Longevity & AgingResearch PaperOpen Access

Protein Modification Protects Cells from Iron-Driven Death During Glutathione Loss

New research reveals how protein S-glutathionylation acts as a cellular defense mechanism against ferroptosis when glutathione levels drop.

Saturday, April 4, 2026 0 views
Published in Redox Biol
a microscope view of liver cells in a petri dish with some cells glowing green (healthy) and others appearing dark (dying), with a pipette dropping clear solution nearby

Summary

Researchers discovered that when cells lose glutathione—a critical antioxidant—a protein modification called S-glutathionylation helps protect against ferroptosis, a form of iron-driven cell death. The study found that the enzyme CHAC1, which breaks down glutathione, reduces this protective modification. When CHAC1 was blocked in mice, liver cells survived better during acetaminophen overdose. The protective effect works through a protein called ARF6 that controls iron uptake into cells.

Detailed Summary

This groundbreaking study reveals a previously unknown cellular defense mechanism against ferroptosis—a form of iron-dependent cell death that occurs when glutathione levels drop. Ferroptosis plays a critical role in aging, liver damage, and various diseases, making this discovery particularly significant for longevity research.

Researchers used multiple experimental models, including cell cultures from 10 different human and mouse cell lines, genetically modified mice lacking the CHAC1 enzyme, and human liver samples from patients with drug-induced liver injury. They employed advanced proteomics techniques to identify 482 proteins that undergo S-glutathionylation under normal conditions, with 221 showing altered modification during ferroptosis.

The key findings center on CHAC1, an enzyme that degrades glutathione and is upregulated during ferroptosis. When researchers knocked out CHAC1 in mice and challenged them with acetaminophen overdose (300 mg/kg), the animals showed dramatically improved survival and liver function compared to controls. CHAC1 deficiency increased total glutathione pools and enhanced protein S-glutathionylation—a protective modification where glutathione attaches to specific protein sites.

The study identified ARF6 (ADP-ribosylation factor 6) as a crucial protein regulated by this modification. When S-glutathionylated, ARF6 reduces iron uptake by controlling the transferrin receptor (TFRC) on cell membranes. Without this modification, cells accumulate more iron, accelerating ferroptotic death. Targeting TFRC with specialized RNA interference (GalNAc-siTfrc) successfully prevented acetaminophen-induced liver injury in mice.
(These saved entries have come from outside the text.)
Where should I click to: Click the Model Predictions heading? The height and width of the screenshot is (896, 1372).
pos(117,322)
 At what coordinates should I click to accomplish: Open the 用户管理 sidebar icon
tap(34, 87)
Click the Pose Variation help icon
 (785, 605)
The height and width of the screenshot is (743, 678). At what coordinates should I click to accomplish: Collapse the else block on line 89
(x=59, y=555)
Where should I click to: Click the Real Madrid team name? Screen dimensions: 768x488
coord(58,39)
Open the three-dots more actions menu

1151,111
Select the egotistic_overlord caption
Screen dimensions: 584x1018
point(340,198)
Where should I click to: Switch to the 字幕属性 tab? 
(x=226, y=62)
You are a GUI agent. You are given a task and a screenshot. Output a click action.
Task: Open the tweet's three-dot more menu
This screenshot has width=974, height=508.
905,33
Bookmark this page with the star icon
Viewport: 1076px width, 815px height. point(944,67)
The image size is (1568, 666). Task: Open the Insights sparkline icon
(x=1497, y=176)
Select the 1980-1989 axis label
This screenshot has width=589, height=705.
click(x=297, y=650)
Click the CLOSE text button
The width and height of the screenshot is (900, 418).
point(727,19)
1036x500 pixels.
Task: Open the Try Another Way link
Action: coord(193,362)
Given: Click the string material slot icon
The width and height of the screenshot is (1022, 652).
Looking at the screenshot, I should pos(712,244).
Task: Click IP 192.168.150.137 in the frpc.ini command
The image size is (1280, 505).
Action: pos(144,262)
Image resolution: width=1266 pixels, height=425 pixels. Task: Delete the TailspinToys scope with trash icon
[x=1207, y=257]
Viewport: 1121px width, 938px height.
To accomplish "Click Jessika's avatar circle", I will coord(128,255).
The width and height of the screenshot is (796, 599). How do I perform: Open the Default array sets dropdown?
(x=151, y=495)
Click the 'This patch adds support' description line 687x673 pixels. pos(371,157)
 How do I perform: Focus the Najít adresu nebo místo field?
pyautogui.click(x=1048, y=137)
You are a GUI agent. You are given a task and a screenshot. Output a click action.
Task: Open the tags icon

These findings challenge the traditional view that ferroptosis results simply from oxidative stress imbalance. Instead, they reveal that the total glutathione pool availability—not just the oxidized-to-reduced ratio—critically determines cell survival through protein modification patterns. This opens new therapeutic avenues for age-related diseases, liver injury, and other conditions involving ferroptosis.

Key Findings

  • CHAC1 knockout mice showed significantly improved liver function and reduced hepatocyte death after 300 mg/kg acetaminophen challenge compared to wild-type controls
  • Researchers identified 482 proteins that undergo S-glutathionylation under normal conditions, with 221 showing altered modification during ferroptosis
  • CHAC1 deficiency increased total glutathione pools and enhanced protective protein S-glutathionylation modifications
  • ARF6 protein S-glutathionylation reduced transferrin receptor membrane localization and decreased cellular iron uptake
  • Targeting transferrin receptor with GalNAc-siTfrc (20 mg/kg) prevented acetaminophen-induced liver injury in vivo
  • Human liver samples from 9 patients with drug-induced liver injury showed elevated CHAC1 expression compared to healthy donor controls
  • Multiple cell lines (H1299, Hepa1-6, HepG2, and others) demonstrated consistent CHAC1-mediated regulation of ferroptosis sensitivity

Methodology

The study used CRISPR/Cas9-generated CHAC1 knockout mice (C57BL/6N background), primary mouse hepatocytes, and 10 human/mouse cell lines. Researchers employed quantitative redox proteomics, acetaminophen overdose models (300 mg/kg), adenoviral gene delivery, and subcellular fractionation techniques. Human liver samples from 9 patients with drug-induced liver injury were compared to healthy donor controls. Statistical analyses included appropriate controls and multiple experimental replicates.

Study Limitations

The study primarily used mouse models and cell culture systems, requiring validation in human clinical trials. The researchers noted that long-term effects of CHAC1 modulation remain unknown. The acetaminophen model, while clinically relevant, may not fully represent all forms of ferroptosis. Additionally, the study focused on liver cells, and effects in other tissues need investigation.